### Document excerpt
It's been awhile since I commented on this thread because I didn't want to sounds like an emotional @$$. I have been on an emotional roller coaster with this man & after weeks of hearing him tell dog to shut up, throwing her into the hall by her collar, telling me to shut up b/c I was singing & telling my son to move instead of excuse me & when I asked him not to do that he said he's a grown man & will do what he wants...I asked him to leave by this Mon. He's leaving on Sun. He's asked me to move to Fl with him but I said no. Of course he said that I don't love him & never did & brought up my past mistakes to make me feel guilty. However when I asked him about his infedelities & that's why I have not trusted him, he refused to take any accountability & blamed me for "pushing him" to do those things.
I have mixed emotions but with therapy & various readings, I've realized he's been emotionally blackmailing me to get what he wants & for him not give me what I deserve. I read a quote that sums up my whole relationship with him.
I've been normalizing his bad behavior. I've been in a relationship that doesn't exist.
"
In a good, healthy relationship, when you ‘win’, they ‘win’, and vice versa.
That’s not because you’ve merged and become co-dependent, but because you’re still individual enough to revel in the greater good of each others successes but also share the difficulties when things don’t go so well. You’re on the team, but you won’t assume too much and become complacent – you’ll make sure you’re both on board and nurture one another.
In a poor, dubious relationship with little or no boundaries, when they ‘win’, you lose.
There’s no two ways about it – people who are in dubious relationships with little or foundations and boundaries, will basically find that a lot of stuff gets done at their expense. If they want to stay on the team, they have to
normalise bad behaviour and have little or no
boundaries for it to work.

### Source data
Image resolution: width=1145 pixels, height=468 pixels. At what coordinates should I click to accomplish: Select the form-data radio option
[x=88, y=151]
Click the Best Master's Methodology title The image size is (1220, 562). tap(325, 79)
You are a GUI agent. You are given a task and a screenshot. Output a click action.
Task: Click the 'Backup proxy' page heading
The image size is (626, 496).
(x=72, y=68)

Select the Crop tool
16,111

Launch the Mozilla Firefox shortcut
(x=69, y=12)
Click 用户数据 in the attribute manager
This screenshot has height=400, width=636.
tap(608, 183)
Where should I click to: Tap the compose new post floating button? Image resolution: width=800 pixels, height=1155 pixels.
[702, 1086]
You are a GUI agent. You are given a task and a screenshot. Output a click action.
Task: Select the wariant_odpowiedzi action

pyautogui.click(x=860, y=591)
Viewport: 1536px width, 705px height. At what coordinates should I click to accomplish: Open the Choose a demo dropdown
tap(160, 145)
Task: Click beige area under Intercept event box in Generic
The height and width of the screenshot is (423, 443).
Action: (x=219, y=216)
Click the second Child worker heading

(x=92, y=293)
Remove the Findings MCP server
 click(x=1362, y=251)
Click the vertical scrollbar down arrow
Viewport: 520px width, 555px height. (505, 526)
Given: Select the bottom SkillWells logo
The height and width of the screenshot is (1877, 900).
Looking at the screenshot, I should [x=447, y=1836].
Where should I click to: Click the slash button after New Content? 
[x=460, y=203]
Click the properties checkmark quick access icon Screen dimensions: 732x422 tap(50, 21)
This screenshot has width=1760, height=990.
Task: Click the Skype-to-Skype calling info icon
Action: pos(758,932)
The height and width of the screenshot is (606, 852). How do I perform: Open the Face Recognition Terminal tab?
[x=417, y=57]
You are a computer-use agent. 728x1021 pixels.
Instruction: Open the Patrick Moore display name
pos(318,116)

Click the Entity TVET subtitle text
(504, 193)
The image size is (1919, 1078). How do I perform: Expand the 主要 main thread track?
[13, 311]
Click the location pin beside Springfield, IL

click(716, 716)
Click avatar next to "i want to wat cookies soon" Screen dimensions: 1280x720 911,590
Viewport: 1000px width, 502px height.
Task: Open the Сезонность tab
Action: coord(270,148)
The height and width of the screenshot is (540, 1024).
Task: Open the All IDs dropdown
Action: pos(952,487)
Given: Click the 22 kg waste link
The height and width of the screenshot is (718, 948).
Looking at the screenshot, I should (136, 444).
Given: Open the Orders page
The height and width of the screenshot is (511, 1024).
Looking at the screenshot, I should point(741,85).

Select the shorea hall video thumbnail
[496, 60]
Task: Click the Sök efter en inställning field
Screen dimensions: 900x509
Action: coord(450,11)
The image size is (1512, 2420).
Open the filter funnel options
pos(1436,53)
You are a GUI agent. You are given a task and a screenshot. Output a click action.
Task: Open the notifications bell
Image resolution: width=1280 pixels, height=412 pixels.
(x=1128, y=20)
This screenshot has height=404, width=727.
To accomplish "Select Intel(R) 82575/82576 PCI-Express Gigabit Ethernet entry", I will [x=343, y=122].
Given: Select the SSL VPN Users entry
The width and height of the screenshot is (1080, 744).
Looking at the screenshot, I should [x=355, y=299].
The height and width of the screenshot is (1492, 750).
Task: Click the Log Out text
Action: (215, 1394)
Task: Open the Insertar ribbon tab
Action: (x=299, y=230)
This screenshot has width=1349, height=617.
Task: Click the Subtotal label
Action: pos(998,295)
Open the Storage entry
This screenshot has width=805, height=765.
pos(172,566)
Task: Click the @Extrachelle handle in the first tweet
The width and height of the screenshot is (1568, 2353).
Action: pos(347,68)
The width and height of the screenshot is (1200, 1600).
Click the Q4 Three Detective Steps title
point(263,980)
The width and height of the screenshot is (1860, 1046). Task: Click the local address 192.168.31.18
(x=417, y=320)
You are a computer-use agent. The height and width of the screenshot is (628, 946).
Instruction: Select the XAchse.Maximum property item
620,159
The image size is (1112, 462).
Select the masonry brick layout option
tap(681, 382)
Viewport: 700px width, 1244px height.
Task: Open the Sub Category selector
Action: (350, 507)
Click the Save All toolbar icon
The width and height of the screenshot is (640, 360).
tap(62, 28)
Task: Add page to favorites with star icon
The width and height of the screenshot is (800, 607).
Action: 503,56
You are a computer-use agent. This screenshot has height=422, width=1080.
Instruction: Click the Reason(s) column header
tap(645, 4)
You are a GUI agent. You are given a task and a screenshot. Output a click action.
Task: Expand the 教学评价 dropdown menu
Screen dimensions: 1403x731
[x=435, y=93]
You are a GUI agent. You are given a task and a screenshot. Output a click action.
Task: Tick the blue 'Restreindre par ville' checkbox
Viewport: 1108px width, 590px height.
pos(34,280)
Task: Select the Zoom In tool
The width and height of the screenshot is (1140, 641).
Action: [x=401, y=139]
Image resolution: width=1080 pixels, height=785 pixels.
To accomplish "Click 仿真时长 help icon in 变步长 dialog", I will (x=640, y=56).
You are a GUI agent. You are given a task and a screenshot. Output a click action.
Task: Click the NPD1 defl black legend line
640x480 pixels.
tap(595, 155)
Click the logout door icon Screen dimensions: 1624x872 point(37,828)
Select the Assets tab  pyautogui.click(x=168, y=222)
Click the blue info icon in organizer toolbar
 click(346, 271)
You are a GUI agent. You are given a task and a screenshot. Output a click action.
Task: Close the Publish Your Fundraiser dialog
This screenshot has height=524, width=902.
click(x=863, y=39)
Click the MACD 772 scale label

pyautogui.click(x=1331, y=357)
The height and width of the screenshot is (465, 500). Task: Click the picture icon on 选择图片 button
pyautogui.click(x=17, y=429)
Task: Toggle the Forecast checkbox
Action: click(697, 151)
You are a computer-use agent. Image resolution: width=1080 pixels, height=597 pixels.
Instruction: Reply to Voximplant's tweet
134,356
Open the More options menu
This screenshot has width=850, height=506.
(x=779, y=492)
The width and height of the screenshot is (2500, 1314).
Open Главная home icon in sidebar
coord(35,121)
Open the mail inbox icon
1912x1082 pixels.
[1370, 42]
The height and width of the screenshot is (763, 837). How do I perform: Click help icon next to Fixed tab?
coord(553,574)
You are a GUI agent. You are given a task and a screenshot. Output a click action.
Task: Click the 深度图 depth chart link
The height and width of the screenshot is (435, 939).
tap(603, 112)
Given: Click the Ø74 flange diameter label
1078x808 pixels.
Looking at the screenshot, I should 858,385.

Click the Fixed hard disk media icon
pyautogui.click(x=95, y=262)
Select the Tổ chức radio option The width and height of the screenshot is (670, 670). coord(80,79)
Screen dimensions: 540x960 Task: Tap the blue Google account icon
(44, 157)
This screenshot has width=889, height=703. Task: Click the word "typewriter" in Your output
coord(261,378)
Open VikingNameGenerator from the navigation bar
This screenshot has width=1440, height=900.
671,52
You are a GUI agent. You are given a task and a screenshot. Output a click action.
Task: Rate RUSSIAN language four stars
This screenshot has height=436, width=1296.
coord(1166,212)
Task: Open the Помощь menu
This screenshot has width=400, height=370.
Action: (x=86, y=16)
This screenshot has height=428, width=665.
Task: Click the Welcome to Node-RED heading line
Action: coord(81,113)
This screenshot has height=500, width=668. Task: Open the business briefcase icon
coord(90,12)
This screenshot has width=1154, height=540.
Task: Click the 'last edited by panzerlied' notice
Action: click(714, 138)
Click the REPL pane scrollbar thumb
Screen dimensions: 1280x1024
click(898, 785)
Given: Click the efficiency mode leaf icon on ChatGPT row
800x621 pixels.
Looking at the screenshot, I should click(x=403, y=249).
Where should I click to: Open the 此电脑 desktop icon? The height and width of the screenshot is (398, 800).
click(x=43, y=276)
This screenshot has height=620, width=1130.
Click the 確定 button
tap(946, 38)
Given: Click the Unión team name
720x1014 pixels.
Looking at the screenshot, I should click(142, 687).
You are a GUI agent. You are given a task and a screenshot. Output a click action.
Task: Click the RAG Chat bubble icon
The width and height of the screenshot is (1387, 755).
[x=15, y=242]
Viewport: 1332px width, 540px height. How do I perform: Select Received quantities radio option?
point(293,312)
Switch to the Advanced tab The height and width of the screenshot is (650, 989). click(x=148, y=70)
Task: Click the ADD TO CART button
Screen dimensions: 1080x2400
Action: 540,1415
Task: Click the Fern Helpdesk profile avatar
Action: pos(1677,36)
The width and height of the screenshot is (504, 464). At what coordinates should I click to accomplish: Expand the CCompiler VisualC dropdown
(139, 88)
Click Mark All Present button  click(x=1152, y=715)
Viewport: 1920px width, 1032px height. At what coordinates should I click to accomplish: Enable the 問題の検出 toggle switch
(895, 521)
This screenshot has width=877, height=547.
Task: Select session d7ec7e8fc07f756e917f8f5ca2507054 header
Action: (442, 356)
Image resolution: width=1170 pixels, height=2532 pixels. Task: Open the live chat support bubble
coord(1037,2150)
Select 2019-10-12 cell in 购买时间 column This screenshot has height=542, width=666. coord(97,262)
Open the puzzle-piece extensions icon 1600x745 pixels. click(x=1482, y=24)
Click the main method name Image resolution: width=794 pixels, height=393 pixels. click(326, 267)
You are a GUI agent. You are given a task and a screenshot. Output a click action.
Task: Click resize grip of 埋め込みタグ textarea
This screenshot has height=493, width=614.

### Tasks
1 > In the forum post about the relationship, on what day is the man leaving?
2 > Continue the forum post about the relationship from where it stops.

### Expected outputs
1 > He is leaving on Sunday.

2 >
If you’re with someone who is happier than a pig in ***** being a poor partner for
any relationship, not just with you, it suggests that you need to get out and stop trying to turn a pigs ear into a silk purse. Even when you don’t have another person to be a team mate, you still have to be your own best buddy and act in the best interests of Team You, even in the face of uncomfortable, but necessary decisions."
Understanding the selfish person mentality in a relationship | Baggage Reclaim by Natalie Lue
Each day I fogive myself for allowing this man to penetrate my life, world & break my boundaries. I thought it was love but it was always one sided. I gave too much & he gave very little. To this day my bed frame is not put up because he has used every excuse not to help me do it but yet he sleeps on my mattress, which has been on the floor since July every day. Yet when he has needed something, I have given because that's what partnership is to me.
I've finally let it go & I'm looking forward to loving myself more & raising my son to be a responsible man.